Marlene prima di Marlene Dietrich, prima di Lola Lola in L’angelo azzurro (Joseph von Sternberg, 1930) e prima della leggendaria carriera negli Stati Uniti. Marlene che calca i palchi del teatro viennese e ottiene i primi ruoli cinematografici. Marlene non ancora del tutto femme fatale e diva riconoscibilissima per le sottili sopracciglia, la personalità fredda e calcolatrice e per la particolare e iconica fotogenia conferitagli dal direttore della fotografia Lee Garmes. La pressoché inedita ai più “Marlene prima di Marlene Dietrich” è presente in svariate produzioni tedesche e austriache tra cui, oltre Il bacillo dell’amore (Robert Land, 1928) e La nave degli uomini perduti (Maurice Tourneur, 1929), Café Elektric (1927) di Gustav Ucicky.
Prodotto dalla Sascha Film, la casa di produzione austriaca più influente del periodo (vi lavorano infatti anche Alexander Korda, Ernst e Hubert Marischka, Conrad e Robert Wiene) Café Elektric è l’ultimo film che il produttore Sascha Kolowrat-Krakowsky riesce a vedere alla luce prima della sua morte avvenuta nel 1927. Kolowrat-Krakowsky viene principalmente ricordato per aver prodotto pellicole appartenenti ai più svariati generi cinematografici e per aver salvato dall’invio al fronte molti registi austriaci, impiegandoli in produzioni cinematografiche di propaganda durante la Grande Guerra. Gustav Ucicky, regista di film a sfondo propagandistico e di genere romantico, dà il suo contributo alla Sascha Film con tre lungometraggi prima del trasferimento in Germania, in seguito alla morte di Kolowrat-Krakowsky e al fallimento della casa di produzione.

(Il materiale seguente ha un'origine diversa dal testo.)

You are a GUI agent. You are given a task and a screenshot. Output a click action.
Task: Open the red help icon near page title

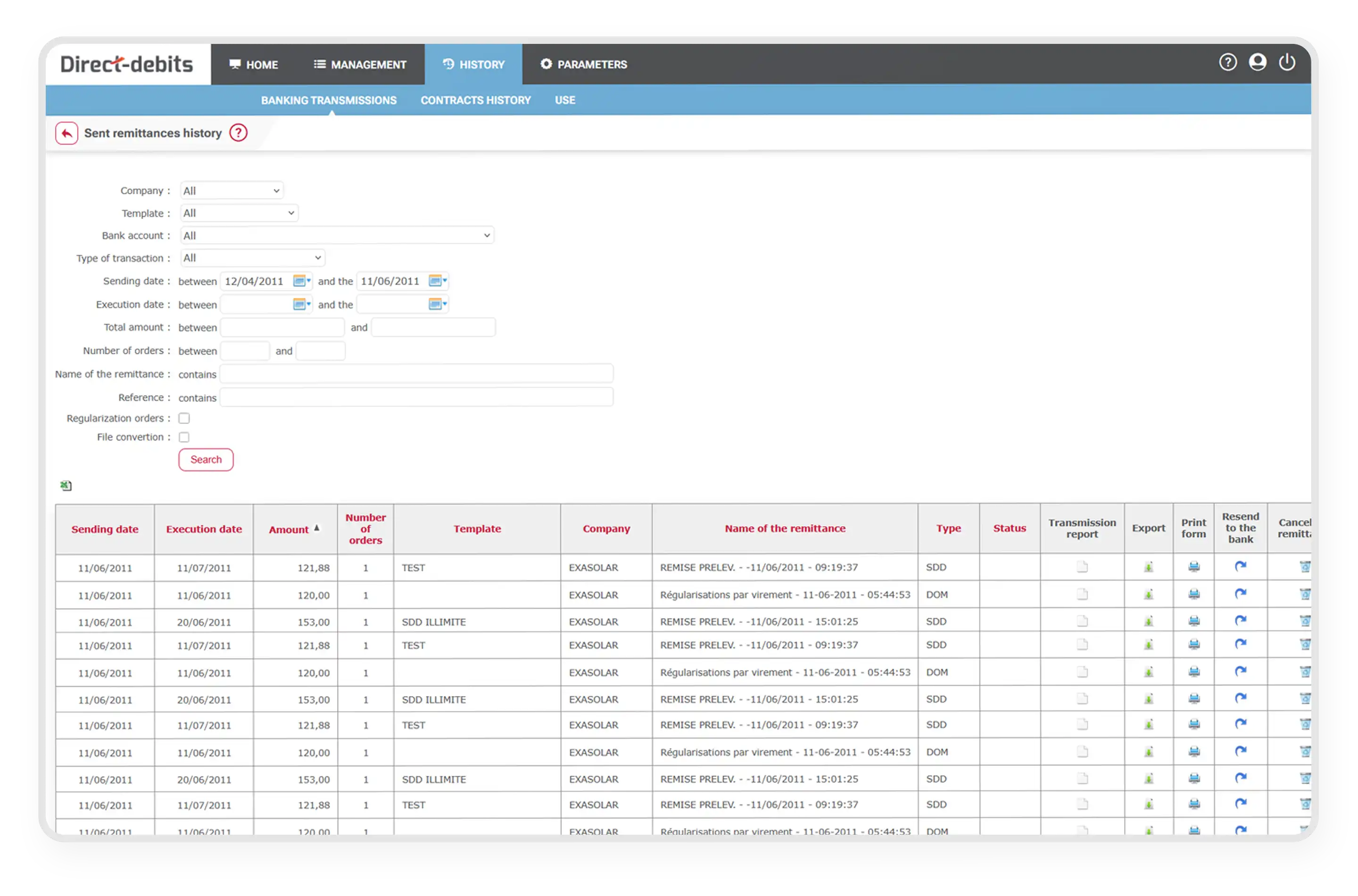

Café Elektric è dotato di una trama piuttosto in linea con le produzioni di stampo drammatico-amoroso dell’epoca. Tratto dall’opera teatrale Die Liebesbörse di Felix Fischer, la pellicola segue l’intrecciarsi di duplici relazioni tra più personaggi. Presso il vivace Café Elektric si incontrano Ferdl (Willi Forst), borseggiatore, ed Erni (Dietrich), figlia di un ricco costruttore. Allo stesso tempo il locale è frequentato da Hansi (Nina Vanna), una prostituta di cui Ferdl è innamorato, e da Max, instancabile corteggiatore di Erni. Una sorta di commedia degli equivoci, a Café Elektric manca l’ultimo rullo ad oggi perduto: il bene trionfa sul male, ci informano le didascalie del restauro di Filmarchiv Austria, e il sacro ordine dei valori morali, momentaneamente accantonato, di fine anni Venti viene infine ristabilito.
Sebbene Marlene Dietrich non ricopra il ruolo di diretta protagonista nei film muti di fine anni Venti, la sua presenza scenica è fin da subito preponderante. Nonostante l’aspetto estetico ancora abbastanza semplice (si è ancora lontani dalla ricercatezza stilistica a cui abituerà il pubblico qualche anno dopo), i lunghi balli a ritmo di jazz, i primi piani e i mezzi primi piani esaltano un’energia tale per cui il passaggio da Marlene a Marlene Dietrich e da attrice a diva risulta estremamente naturale. Nessuna forzatura o imposizione, solo l’autentica evoluzione di un’icona.